‘I’ll write to you,’ Kreitman agreed.
‘What? Speak into this ear. I’m hard of hearing.’
‘I’ll write to you,’ Kreitman repeated.
‘Well, that’s what I said.’
‘Then I will.’
‘But you must promise you won’t write rubbish.’
‘I’ll try not to.’
‘Charlie used to write me the most stupid letters from school, always complaining about being cold and hungry. As if I wanted to hear any of that. He never had any news. Unless you call an ailment news. Or being bullied. Aren’t you a bit big to be bullied, I wrote back. But he said that was why they bullied him — because he was so big. I told him to put his head down and charge like a rhino, the way I did when girls bullied me at school. But I doubt he took any notice. Bullying one week, cold and starvation the next. Utter rubbish. I used to toss his letters in the bin the minute I’d read them.’
‘As long as you didn’t toss them in the bin before you read them,’ Kreitman said.
She threw him a baffled look. ‘Why would I do that?’
The other certainty about beautiful women, especially the flinty ones — they didn’t comprehend the rudiments of play. Or at least they didn’t comprehend Kreitman’s.
‘I’ll make a point of not writing to you about being cold or being hungry,’ he said.
‘Why? Are you cold and hungry?’
‘Some of the time,’ Kreitman heard himself saying.
‘Then come up to Twyford and see me.

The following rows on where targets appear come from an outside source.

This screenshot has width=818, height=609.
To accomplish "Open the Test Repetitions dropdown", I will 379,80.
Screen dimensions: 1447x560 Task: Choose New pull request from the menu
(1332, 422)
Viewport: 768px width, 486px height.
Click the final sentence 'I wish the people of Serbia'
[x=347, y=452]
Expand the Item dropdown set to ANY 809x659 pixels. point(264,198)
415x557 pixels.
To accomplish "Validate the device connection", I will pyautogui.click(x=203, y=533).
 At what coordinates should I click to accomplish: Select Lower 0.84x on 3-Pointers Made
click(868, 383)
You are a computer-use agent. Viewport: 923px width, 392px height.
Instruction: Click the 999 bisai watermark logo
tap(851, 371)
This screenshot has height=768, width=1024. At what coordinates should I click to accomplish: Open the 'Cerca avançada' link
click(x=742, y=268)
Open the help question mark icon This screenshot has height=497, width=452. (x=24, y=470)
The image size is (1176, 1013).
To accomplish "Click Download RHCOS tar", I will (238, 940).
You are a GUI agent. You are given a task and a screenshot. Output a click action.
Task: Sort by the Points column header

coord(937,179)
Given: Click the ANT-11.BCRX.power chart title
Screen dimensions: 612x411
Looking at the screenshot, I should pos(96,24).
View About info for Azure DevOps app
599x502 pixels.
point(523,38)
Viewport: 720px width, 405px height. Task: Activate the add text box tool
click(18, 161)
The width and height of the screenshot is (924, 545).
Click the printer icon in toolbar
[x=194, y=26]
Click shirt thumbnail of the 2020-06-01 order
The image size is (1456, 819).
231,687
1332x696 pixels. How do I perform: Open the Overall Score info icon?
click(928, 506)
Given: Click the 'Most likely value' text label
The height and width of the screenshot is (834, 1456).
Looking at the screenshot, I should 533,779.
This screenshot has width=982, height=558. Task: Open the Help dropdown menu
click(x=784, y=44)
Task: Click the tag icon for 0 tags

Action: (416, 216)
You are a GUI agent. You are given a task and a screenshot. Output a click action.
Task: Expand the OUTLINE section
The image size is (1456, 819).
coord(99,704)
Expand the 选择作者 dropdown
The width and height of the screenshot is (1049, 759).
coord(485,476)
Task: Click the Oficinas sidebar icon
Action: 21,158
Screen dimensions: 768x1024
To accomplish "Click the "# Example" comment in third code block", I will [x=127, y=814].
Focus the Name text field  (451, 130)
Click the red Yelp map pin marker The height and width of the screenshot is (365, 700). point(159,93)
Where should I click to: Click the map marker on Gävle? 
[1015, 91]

I can’t help you if you’re cold, my husband was always cold and I couldn’t help him — I think people just imagine they’re cold most of the time — but I can feed you up. I’ll give you fish pie, Charlie’s favourite. Do you like fish pie? Charlie used to eat so much fish pie when he was small he started to look like a fish. Finnie Haddock, his sisters called him, whenever they wanted to make him cry.’
‘What did you call him?’
‘Who?’
‘Charlie.’
‘The same. Finnie Haddock.’
‘And did Charlie’s father also like fish pie?’
‘I’m not sure I ever discovered what Charlie’s father liked. He was a headmaster, you know. Only of a miserable little state-maintained grammar school in the wastes of Leicestershire, to which I dutifully followed him and for which I was never thanked, but he loved it. Used to stand on his head outside his office on the first day of term, reciting Lewis Carroll. Then they changed it into a comprehensive overnight. That finished him. Never once stood on his head again. He was a weak person. Like Charlie in many ways. He cried a lot. Wouldn’t go out of the house. Just hid under the table in his raincoat, holding his briefcase, sobbing like a housemaid, the poor man. We sedated him in the end. Filled him full of happy pills. He turned the colour of fruit salad and sat grinning like the Cheshire cat. But at least that stopped the crying.’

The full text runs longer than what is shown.